BT: Yeah. I realized I’d hit a wall, almost. I’d gone as far as I could go as a writer, as a musician, and then the people who have been my day-ones had sort of gone as far as they could go without us really getting into the shit. I’ve had people come up to me and say, “Yo, I’ve been listening to your music for twenty years and I still feel like I don’t know anything about you.” And that was by design, but I realized that for both my sake and the listeners’ sake, it was time to work on some other stuff. So I started being more personal, intimate, and vulnerable, just to share with other people who are out there in the world, who may be facing some of the same obstacles in life or having some of the same thoughts I had as a younger person. I could speak to what happens after that, or to what the possibilities beyond that moment are.
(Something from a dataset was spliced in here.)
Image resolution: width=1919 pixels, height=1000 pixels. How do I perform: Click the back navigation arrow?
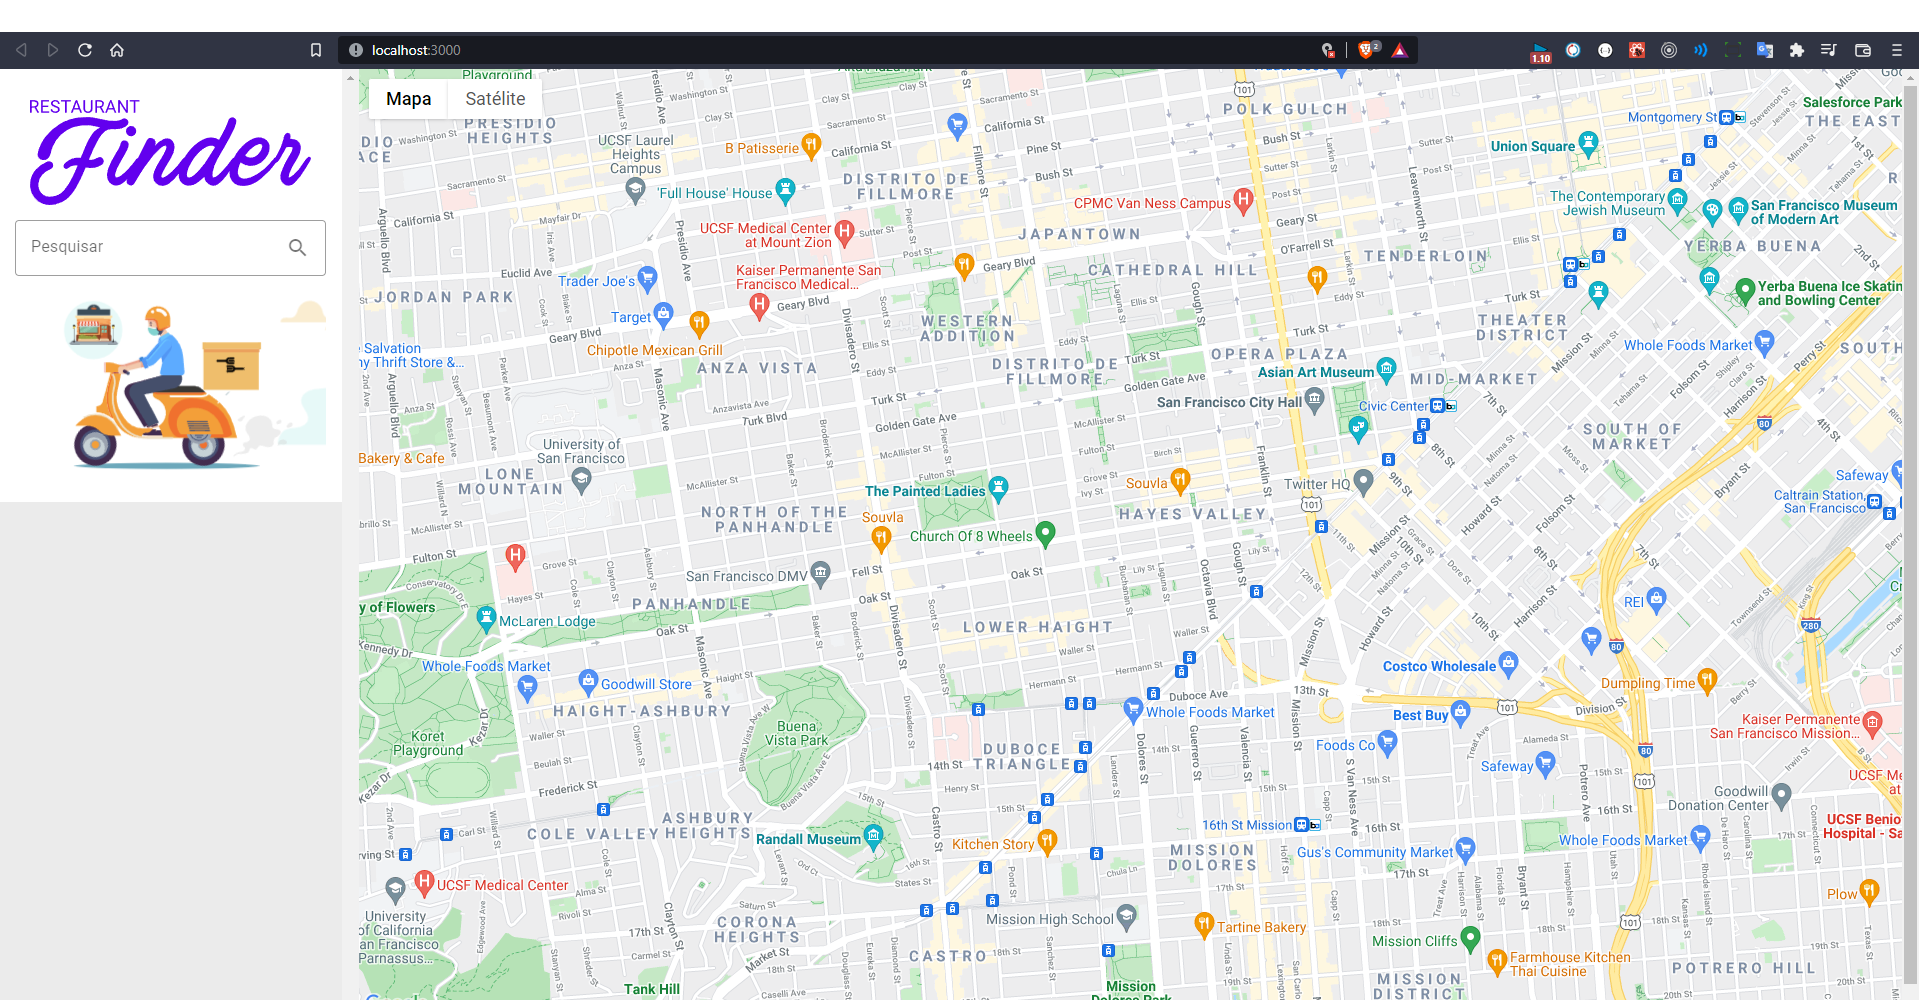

BLVR: When you’re speaking about wanting to be more vulnerable in your writing and to explore different sides of yourself, are we talking about the stuff you’ve written for Streams of Thought? When did that new approach start to manifest itself in your work?

BT: I think it’s always manifested itself, just to different extents. There’s definitely something to be said about the process of the last three Roots albums, what we were all dealing with as a collective and how that showed itself in the work. Then I think that set a new bar and precedent for efficiency and cohesiveness with us, within a project. So it became about articulating as much as we’re able to, in as orderly and condensed and accessible a format as possible. All the while maintaining that… we can’t look like we trying too hard. 

In this moment, as a creative, my process is to leave it all on the page, on the stage, and on the table, because none of this shit is promised, man. If last year showed us anything, it’s that you can’t take anything for granted. We can’t sit back and bank on, OK, here’s my five-year plan, here’s my ten-year plan, I’m gonna do this at some point. It’s dope to have those goals and to be organized in that way. But we’ve lost so many people too soon, where so much that they were sitting on, so much that they had to offer, has gone undone and unsaid. So it’s something to be said about doing it now, while you can.

  1.  For more on Richard Nichols, please read Rachel Kaadzi Ghansah’s essay “A River Runs through It,” in The Believer’s Jan./Feb. 2015 issue.
  2. In 1985, LL Cool J’s performance at After Midnight was aired live on Lady B’s seminal Philly hip-hop radio show, Street Beat. The performance is notable because cassette copies were widely circulated, and LL incorporates lines from his future classics like “I’m Bad.” 
  3. Black Thought and Malik B. met at Millersville University, in southeastern Pennsylvania.
  4. Bul is Black Philadelphian slang for “guy.”
  5. Off top is a completely improvised freestyle with no prewritten lines.